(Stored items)
* * * *
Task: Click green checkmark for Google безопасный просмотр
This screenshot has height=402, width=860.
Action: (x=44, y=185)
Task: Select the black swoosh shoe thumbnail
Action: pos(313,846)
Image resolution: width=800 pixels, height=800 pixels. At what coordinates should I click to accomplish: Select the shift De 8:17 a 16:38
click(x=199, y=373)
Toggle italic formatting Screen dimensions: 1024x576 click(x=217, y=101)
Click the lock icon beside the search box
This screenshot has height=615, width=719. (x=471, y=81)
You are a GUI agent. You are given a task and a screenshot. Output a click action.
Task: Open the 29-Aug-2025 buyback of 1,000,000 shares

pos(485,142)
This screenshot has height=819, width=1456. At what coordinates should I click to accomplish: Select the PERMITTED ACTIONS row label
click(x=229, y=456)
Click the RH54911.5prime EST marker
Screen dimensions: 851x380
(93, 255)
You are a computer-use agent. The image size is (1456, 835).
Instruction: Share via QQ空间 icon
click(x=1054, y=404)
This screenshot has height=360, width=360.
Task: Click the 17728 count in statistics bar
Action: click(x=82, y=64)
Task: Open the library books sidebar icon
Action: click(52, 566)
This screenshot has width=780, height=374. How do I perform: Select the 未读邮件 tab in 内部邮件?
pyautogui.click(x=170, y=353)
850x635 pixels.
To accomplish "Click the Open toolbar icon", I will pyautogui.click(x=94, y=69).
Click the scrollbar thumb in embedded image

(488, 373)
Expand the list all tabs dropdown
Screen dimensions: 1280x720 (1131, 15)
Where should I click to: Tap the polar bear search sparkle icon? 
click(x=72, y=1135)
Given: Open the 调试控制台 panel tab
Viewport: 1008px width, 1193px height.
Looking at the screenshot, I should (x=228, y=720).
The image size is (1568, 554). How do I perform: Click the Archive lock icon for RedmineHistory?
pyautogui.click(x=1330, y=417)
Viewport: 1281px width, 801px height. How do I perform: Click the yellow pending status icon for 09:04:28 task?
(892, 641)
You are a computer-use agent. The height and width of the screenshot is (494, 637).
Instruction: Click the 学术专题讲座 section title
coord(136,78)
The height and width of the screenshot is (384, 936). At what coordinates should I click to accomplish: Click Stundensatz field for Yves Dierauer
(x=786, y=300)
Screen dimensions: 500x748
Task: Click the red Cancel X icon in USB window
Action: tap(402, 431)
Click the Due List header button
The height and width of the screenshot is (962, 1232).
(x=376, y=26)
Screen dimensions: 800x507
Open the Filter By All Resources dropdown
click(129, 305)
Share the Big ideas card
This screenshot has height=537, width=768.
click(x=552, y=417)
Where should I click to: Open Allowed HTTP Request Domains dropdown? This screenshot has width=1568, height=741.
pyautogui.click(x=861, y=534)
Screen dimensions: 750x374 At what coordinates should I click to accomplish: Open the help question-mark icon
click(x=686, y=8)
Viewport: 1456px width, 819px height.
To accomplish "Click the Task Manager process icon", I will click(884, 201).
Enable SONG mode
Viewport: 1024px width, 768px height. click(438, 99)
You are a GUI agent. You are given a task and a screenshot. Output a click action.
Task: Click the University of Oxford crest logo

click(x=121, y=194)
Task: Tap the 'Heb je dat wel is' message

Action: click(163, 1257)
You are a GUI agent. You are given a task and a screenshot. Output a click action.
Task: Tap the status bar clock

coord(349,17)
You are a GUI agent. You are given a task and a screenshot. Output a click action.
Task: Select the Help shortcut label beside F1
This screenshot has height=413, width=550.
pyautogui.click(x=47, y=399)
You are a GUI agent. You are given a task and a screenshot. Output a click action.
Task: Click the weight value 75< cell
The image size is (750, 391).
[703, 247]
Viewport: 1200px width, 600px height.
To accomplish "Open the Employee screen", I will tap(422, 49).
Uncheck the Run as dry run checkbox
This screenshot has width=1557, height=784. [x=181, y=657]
* * * *
### ACTIVITY:
An acceptable answer repeats every entry exactly, with nothing omitted.

### EXERCISE OUTPUT:
Task: Click green checkmark for Google безопасный просмотр
This screenshot has height=402, width=860.
Action: (x=44, y=185)
Task: Select the black swoosh shoe thumbnail
Action: pos(313,846)
Image resolution: width=800 pixels, height=800 pixels. At what coordinates should I click to accomplish: Select the shift De 8:17 a 16:38
click(x=199, y=373)
Toggle italic formatting Screen dimensions: 1024x576 click(x=217, y=101)
Click the lock icon beside the search box
This screenshot has height=615, width=719. (x=471, y=81)
You are a GUI agent. You are given a task and a screenshot. Output a click action.
Task: Open the 29-Aug-2025 buyback of 1,000,000 shares

pos(485,142)
This screenshot has height=819, width=1456. At what coordinates should I click to accomplish: Select the PERMITTED ACTIONS row label
click(x=229, y=456)
Click the RH54911.5prime EST marker
Screen dimensions: 851x380
(93, 255)
You are a computer-use agent. The image size is (1456, 835).
Instruction: Share via QQ空间 icon
click(x=1054, y=404)
This screenshot has height=360, width=360.
Task: Click the 17728 count in statistics bar
Action: click(x=82, y=64)
Task: Open the library books sidebar icon
Action: click(52, 566)
This screenshot has width=780, height=374. How do I perform: Select the 未读邮件 tab in 内部邮件?
pyautogui.click(x=170, y=353)
850x635 pixels.
To accomplish "Click the Open toolbar icon", I will pyautogui.click(x=94, y=69).
Click the scrollbar thumb in embedded image

(488, 373)
Expand the list all tabs dropdown
Screen dimensions: 1280x720 (1131, 15)
Where should I click to: Tap the polar bear search sparkle icon? 
click(x=72, y=1135)
Given: Open the 调试控制台 panel tab
Viewport: 1008px width, 1193px height.
Looking at the screenshot, I should (x=228, y=720).
The image size is (1568, 554). How do I perform: Click the Archive lock icon for RedmineHistory?
pyautogui.click(x=1330, y=417)
Viewport: 1281px width, 801px height. How do I perform: Click the yellow pending status icon for 09:04:28 task?
(892, 641)
You are a computer-use agent. The height and width of the screenshot is (494, 637).
Instruction: Click the 学术专题讲座 section title
coord(136,78)
The height and width of the screenshot is (384, 936). At what coordinates should I click to accomplish: Click Stundensatz field for Yves Dierauer
(x=786, y=300)
Screen dimensions: 500x748
Task: Click the red Cancel X icon in USB window
Action: tap(402, 431)
Click the Due List header button
The height and width of the screenshot is (962, 1232).
(x=376, y=26)
Screen dimensions: 800x507
Open the Filter By All Resources dropdown
click(129, 305)
Share the Big ideas card
This screenshot has height=537, width=768.
click(x=552, y=417)
Where should I click to: Open Allowed HTTP Request Domains dropdown? This screenshot has width=1568, height=741.
pyautogui.click(x=861, y=534)
Screen dimensions: 750x374 At what coordinates should I click to accomplish: Open the help question-mark icon
click(x=686, y=8)
Viewport: 1456px width, 819px height.
To accomplish "Click the Task Manager process icon", I will click(884, 201).
Enable SONG mode
Viewport: 1024px width, 768px height. click(438, 99)
You are a GUI agent. You are given a task and a screenshot. Output a click action.
Task: Click the University of Oxford crest logo

click(x=121, y=194)
Task: Tap the 'Heb je dat wel is' message

Action: click(163, 1257)
You are a GUI agent. You are given a task and a screenshot. Output a click action.
Task: Tap the status bar clock

coord(349,17)
You are a GUI agent. You are given a task and a screenshot. Output a click action.
Task: Select the Help shortcut label beside F1
This screenshot has height=413, width=550.
pyautogui.click(x=47, y=399)
You are a GUI agent. You are given a task and a screenshot. Output a click action.
Task: Click the weight value 75< cell
The image size is (750, 391).
[703, 247]
Viewport: 1200px width, 600px height.
To accomplish "Open the Employee screen", I will tap(422, 49).
Uncheck the Run as dry run checkbox
This screenshot has width=1557, height=784. [x=181, y=657]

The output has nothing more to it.